Markets are going to change, and the ways people consume media will change. Netflix successfully pivoted from mailing DVDs to people’s doors to digital streaming, and is a smash hit globally. Other media companies are dipping their toes into the water, or diving right in. Whether the services will be popular is not as relevant as the question of whether they can be sustained based on their current revenue models for a long time.

In the meanwhiles, though, the streaming giants have failed to sufficiently differentiate their products from one another. A market that is insufficiently fragmented (by specific specialization of streaming services offered) will confuse consumers. But a market that is too fragmented will just piss off consumers and drive them to alternatives.
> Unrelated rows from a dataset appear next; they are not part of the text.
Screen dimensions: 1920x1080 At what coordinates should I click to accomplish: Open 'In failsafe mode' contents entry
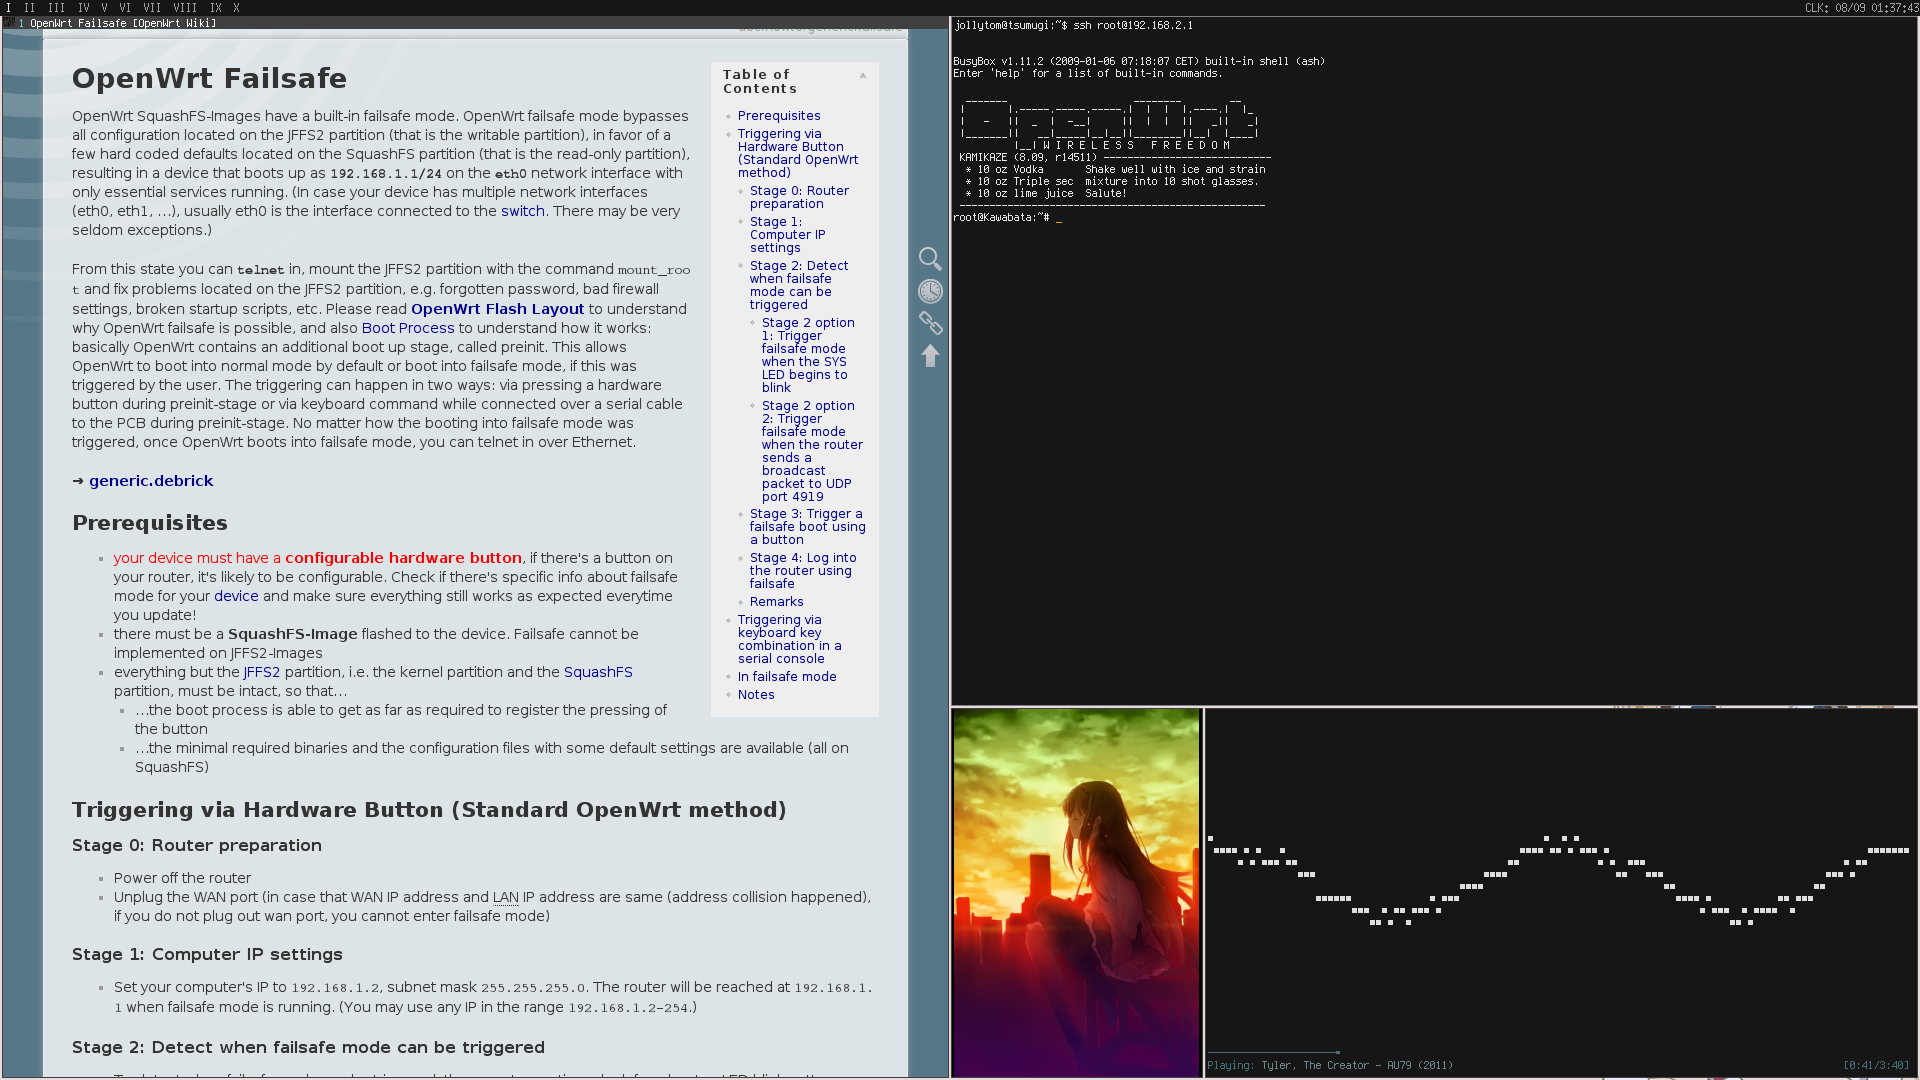click(786, 677)
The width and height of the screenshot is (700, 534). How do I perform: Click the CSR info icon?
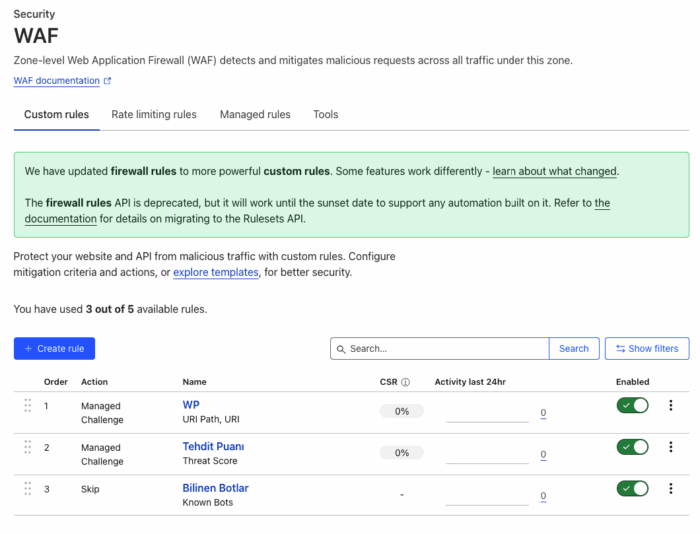405,382
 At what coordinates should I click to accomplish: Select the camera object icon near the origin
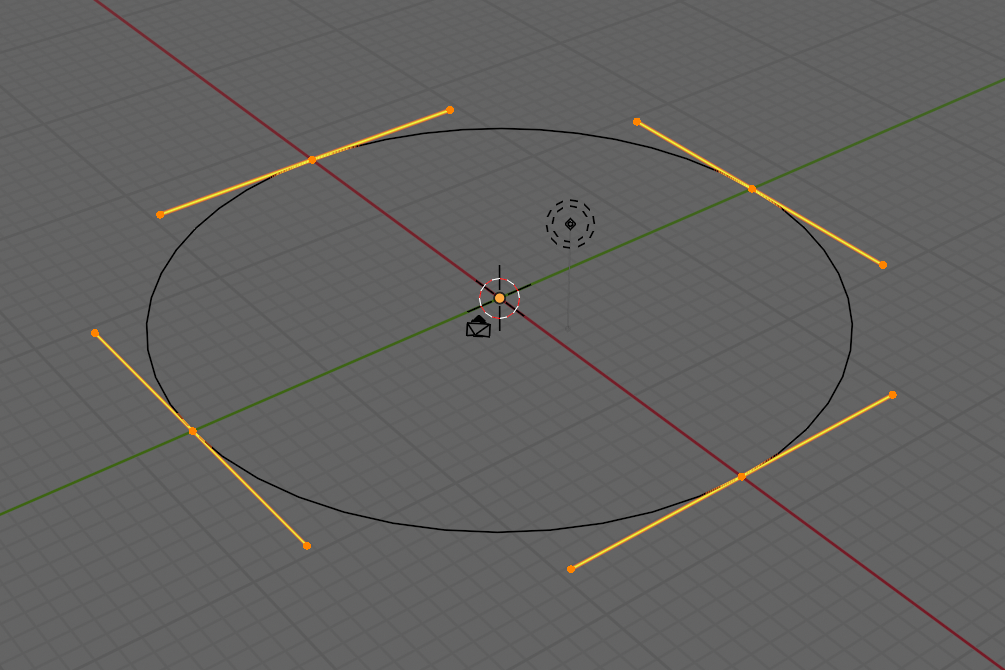(x=478, y=328)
No one likes having to type in seventeen different login passwords if they want to watch seventeen shows over a given period. Or keep track of seventeen recurring bills, God forbid. Alternatives might include piracy. They might include seeking out platforms that embrace what we in the business realm call “regulatory arbitrage,” that is, gaming the system to legally circumvent the law. (Is it illegal to watch streamed content of copyrighted material if ) In the long run, we will invariably see some of these platforms fail while other ones succeed.

COVID is already disastrously restricting production and delivery of cinema. A quarantined or locked down populace hungry for new content is going to consume a lot, certainly. But there will be a lot of reorganization in the market in the coming years, and it’s not clear who will come out with the most enduring product. Nor is it clear whether the reëmergence of piracy will pose a threat to the industry, or possibly facilitate a push toward the maintenance of more free content, which could certainly be a draw for hypothetical freemium streaming platforms featuring, say, free older content and paid new content. But in the mean time, hold onto your hats.

Netflix did not immediately respond to a request for comment. But we’ll give them a break because we had a nice chat with one of their media relations people several months ago, and it’s a rarity for giant corporations to be nice to small-time journalists and bloggers.